Wa-Wan Press
- Industry: Music publishing
- Founded: 1901
- Founder: Arthur Farwell

= Wa-Wan Press =

The Wa-Wan Press was an American music publishing company founded in 1901 by composer Arthur Farwell in Newton Center, Massachusetts. The firm concentrated on publishing compositions by so-called Indianist movement members—composers who incorporated traditional Native American music into their works. Although it never achieved its founder's intentions of fomenting a classical musical revolution in the United States, the company saw success during its eleven-year history before being acquired and abandoned by G. Schirmer in 1912.

==History==
Farwell was inspired by Antonín Dvořák's embracing of folk music; during Dvořák's 1890s stint at the National Conservatory of Music, the Czech called for American composers to develop a uniquely American style of classical music. During Farwell's own brief foray into academia at Cornell University (1899-1901), he started composing short pieces based on Native American melodies. After leaving Cornell and settling in Newton Center, he fleshed out a compilation of American Indian Melodies. His search for a publisher of the work was unsuccessful, and, as a result, he founded Wa-Wan Press in 1901. The name "Wa-Wan", which means "to sing to someone", was chosen to honor one of the traditional ceremonies of the Omaha.

The press was launched without financial backing, and operated out of the Farwell family home; its only employees were Farwell and his father, George. Its first issue in 1901 contained Farwell's American Indian Melodies and two works by Edgar Stillman Kelley. Farwell hoped that the creation of the Wa-Wan Press would hail the beginning of a classical music revolution that would rebel against what he deemed a "German domination" of the nation's music. The American public, he believed, "saw everything through German glasses", and, "a revolt against this domination was an absolute historical necessity".

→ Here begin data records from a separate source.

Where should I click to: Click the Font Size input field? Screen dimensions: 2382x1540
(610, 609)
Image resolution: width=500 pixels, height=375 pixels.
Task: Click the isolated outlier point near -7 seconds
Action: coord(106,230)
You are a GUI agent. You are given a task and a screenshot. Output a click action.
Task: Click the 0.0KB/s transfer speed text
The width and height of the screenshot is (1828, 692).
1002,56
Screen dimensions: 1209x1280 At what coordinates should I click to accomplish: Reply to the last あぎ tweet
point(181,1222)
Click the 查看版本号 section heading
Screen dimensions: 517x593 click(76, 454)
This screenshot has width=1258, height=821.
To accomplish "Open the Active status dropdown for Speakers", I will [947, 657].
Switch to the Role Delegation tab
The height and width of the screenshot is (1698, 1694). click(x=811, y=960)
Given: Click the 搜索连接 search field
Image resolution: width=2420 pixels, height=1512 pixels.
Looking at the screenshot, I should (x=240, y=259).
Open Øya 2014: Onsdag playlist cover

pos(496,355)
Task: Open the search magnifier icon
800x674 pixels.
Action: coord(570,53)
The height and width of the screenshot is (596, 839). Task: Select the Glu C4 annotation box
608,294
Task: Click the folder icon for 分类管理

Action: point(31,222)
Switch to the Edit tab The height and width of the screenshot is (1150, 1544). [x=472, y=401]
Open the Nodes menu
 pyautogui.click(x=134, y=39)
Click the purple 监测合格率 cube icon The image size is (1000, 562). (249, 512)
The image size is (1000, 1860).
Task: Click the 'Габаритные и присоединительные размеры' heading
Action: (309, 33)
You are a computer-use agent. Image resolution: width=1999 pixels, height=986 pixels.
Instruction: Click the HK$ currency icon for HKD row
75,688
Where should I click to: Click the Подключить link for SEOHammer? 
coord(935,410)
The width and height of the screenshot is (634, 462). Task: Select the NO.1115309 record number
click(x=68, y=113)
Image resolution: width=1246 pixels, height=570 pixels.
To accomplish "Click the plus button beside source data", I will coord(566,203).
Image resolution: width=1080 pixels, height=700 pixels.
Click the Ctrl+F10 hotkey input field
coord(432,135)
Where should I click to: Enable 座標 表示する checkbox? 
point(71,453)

For the first five years, the Wa-Wan Press published two books per quarter—one vocal and one instrumental—at an annual subscription rate of eight dollars. Subscriptions continued to grow, and in 1907, the company began printing monthly. That same year, Farwell founded the Wa-Wan Society for the "advancement of the work of American composers, and the interests of the musical life of the American people." The Wa-Wan Press later began publishing compositions in sheet music form. Farwell provided introductions, program notes, and essays to accompany the aesthetic volumes, whose covers and typographical innovations were often designed by himself. Farwell took particular pride in his work, noting later that many publishers adapted his ideas.

In 1908, the firm started losing subscriptions and ran into financial troubles. By 1912, Farwell's enthusiasm for the press had waned, and he had become chief Boston-area music critic for Musical America. He agreed to the take-over of Wa-Wan Press by G. Schirmer, which soon abandoned the project. During its 11-year history, the press had published 37 composers (nine of whom were women), including Caroline Holme Walker, Carlos Troyer, Rubin Goldmark, and Henry F. Gilbert. In 1970, Arno Press and the New York Times resurrected the press' publications by issuing a complete, five-volume reprint with Vera Brodsky Lawrence as editor.